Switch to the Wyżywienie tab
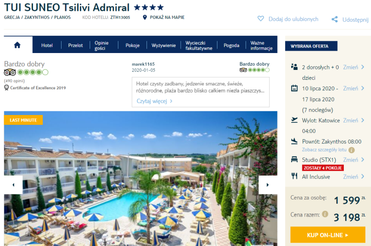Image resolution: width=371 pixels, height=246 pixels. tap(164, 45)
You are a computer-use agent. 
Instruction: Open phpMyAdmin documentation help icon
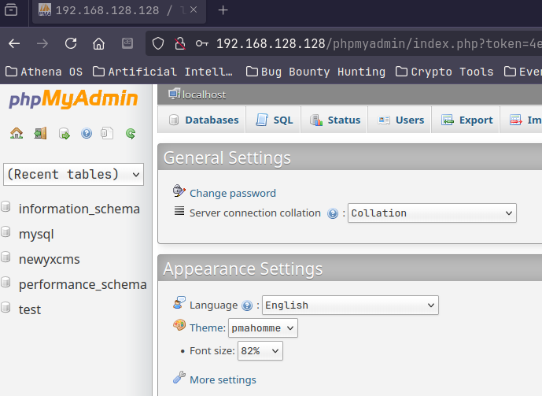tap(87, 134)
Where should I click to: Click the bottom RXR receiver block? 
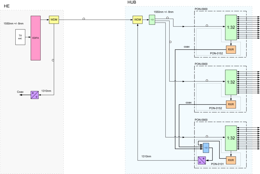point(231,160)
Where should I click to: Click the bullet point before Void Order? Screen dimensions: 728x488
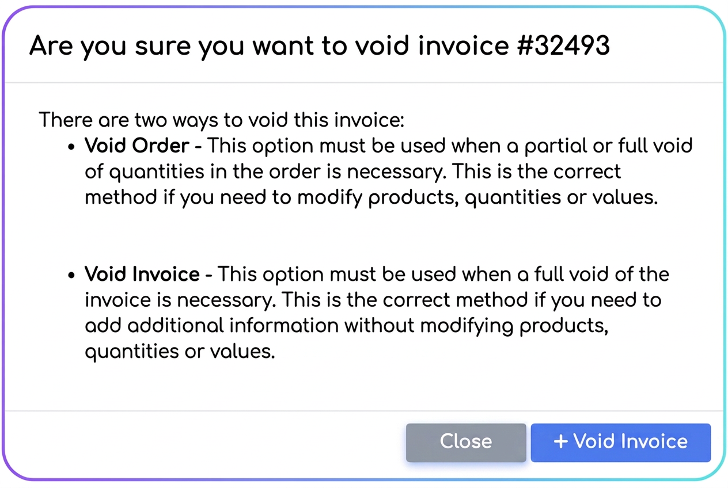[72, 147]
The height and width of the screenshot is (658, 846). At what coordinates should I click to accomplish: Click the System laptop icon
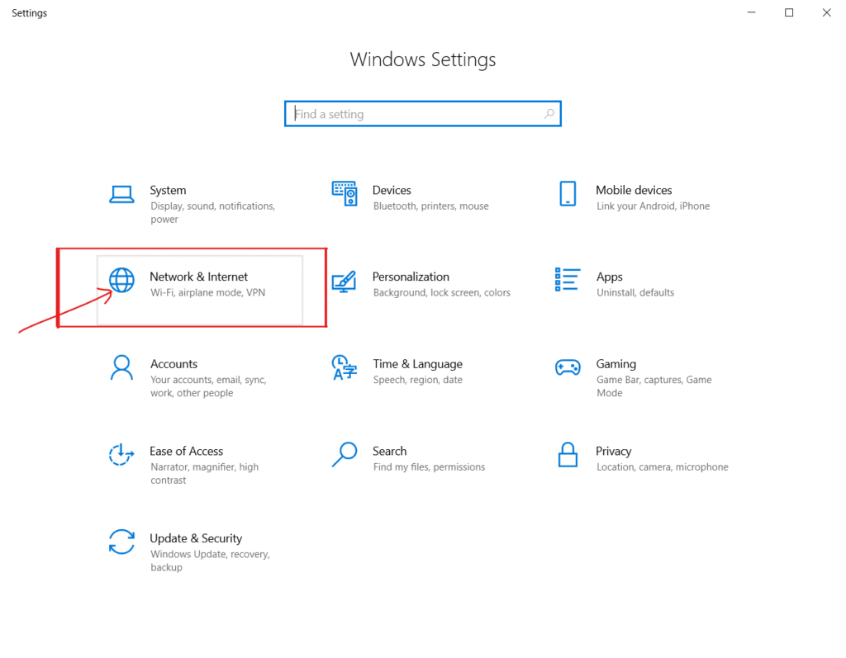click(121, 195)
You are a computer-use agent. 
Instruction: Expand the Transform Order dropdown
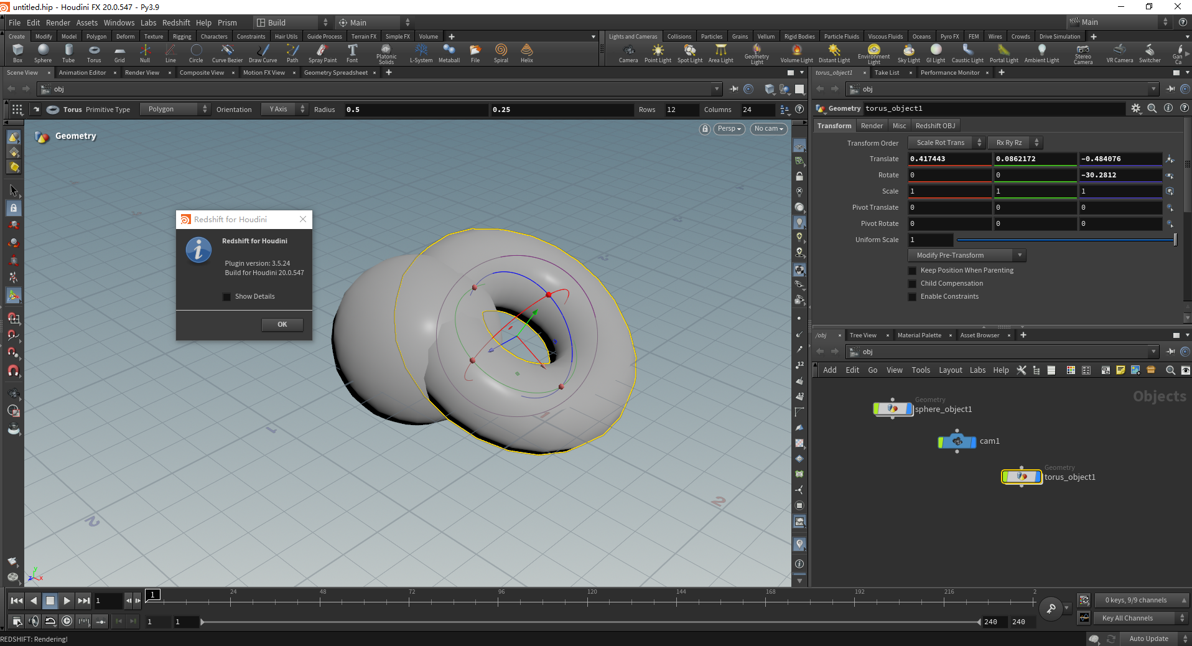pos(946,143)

══════════

_WORK TO BE COMPLETED_
An exact copy of the lines from the one with "Instruction: Expand the" through the end of the records: produce that and nothing more, leaving out the pictures.

_RESULT FOR THIS EXERCISE_
Instruction: Expand the Transform Order dropdown
pos(946,143)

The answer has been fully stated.